* _Directions for this task_: Shift the material between the line containing "You are a computer-use" and the end of the material, inclusive, by rewriting those lines in full with 99 added to every coordinate in the answers.

* _Data provided_:
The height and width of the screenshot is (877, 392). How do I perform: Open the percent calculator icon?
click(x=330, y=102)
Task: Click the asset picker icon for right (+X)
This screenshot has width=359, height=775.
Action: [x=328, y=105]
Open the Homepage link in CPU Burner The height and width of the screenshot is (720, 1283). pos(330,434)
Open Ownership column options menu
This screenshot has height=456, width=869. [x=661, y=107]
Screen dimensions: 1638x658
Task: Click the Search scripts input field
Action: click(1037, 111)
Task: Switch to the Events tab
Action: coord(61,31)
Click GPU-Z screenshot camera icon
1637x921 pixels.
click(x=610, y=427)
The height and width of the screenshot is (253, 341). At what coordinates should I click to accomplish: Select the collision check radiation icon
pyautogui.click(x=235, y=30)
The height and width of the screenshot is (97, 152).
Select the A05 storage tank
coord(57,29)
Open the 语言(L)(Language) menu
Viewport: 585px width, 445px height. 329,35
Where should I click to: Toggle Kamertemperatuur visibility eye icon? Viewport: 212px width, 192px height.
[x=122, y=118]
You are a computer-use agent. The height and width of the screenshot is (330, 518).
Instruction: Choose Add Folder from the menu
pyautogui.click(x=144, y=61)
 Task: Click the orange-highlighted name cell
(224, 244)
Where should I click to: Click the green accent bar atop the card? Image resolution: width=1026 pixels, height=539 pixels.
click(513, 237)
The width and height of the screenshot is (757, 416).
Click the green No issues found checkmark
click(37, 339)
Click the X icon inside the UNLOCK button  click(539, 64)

* _Result of the task_:
You are a computer-use agent. The height and width of the screenshot is (330, 518).
Instruction: Choose Add Folder from the menu
pyautogui.click(x=243, y=160)
 Task: Click the orange-highlighted name cell
(323, 343)
Where should I click to: Click the green accent bar atop the card? Image resolution: width=1026 pixels, height=539 pixels.
click(612, 336)
The width and height of the screenshot is (757, 416).
Click the green No issues found checkmark
click(136, 438)
Click the X icon inside the UNLOCK button  click(638, 163)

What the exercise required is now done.